**Data entries:**

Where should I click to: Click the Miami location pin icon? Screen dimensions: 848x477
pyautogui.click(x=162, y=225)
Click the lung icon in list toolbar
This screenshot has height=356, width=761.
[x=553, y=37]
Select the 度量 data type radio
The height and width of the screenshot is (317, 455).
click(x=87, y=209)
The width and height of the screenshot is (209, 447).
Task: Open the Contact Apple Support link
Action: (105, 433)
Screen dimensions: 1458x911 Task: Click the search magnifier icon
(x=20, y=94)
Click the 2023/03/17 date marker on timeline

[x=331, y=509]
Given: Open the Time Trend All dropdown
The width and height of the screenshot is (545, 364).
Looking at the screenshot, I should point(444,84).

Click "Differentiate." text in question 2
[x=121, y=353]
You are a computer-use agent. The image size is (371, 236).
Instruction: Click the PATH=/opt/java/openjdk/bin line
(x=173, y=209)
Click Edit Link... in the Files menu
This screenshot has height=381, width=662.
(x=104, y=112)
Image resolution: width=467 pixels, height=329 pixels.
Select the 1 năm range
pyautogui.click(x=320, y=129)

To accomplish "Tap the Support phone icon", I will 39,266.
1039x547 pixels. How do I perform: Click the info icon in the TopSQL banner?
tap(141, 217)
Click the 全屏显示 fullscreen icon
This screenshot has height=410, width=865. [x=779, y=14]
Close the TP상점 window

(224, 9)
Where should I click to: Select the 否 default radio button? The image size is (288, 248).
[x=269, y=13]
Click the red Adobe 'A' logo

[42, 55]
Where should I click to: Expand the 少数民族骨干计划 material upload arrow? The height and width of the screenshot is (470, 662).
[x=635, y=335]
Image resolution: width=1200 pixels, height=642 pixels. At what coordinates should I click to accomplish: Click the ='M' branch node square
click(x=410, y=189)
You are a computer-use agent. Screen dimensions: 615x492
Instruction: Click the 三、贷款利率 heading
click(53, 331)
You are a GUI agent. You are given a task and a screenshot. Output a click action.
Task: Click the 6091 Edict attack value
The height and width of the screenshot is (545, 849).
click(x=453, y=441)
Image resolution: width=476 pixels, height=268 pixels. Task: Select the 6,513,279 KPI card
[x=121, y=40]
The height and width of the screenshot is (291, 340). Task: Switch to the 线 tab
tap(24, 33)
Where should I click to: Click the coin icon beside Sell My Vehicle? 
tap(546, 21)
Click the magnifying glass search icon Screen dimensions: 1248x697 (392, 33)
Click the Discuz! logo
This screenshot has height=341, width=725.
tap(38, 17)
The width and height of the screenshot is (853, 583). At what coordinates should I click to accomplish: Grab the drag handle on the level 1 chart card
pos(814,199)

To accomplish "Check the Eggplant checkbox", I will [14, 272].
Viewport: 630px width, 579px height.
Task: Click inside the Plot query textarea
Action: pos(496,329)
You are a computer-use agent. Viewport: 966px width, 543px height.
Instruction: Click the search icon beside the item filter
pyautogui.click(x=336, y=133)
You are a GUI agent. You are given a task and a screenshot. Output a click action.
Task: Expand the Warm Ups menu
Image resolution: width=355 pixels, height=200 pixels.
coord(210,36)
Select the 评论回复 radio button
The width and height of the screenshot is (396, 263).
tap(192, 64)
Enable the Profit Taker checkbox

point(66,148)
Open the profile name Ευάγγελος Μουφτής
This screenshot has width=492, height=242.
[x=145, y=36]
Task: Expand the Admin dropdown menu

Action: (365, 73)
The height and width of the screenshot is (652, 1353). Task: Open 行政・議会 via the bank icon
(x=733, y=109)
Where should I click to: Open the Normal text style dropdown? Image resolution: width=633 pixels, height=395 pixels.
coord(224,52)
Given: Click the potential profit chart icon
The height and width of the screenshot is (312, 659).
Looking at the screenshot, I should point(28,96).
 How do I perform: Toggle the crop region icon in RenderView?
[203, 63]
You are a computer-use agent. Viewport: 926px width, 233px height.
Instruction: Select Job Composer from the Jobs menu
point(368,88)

**Directions:** Show every line of the records that contains the word "This". Match case exactly.

**Task response:**
This screenshot has height=356, width=761.
This screenshot has height=381, width=662.
This screenshot has height=410, width=865. [x=779, y=14]
This screenshot has height=341, width=725.
This screenshot has width=492, height=242.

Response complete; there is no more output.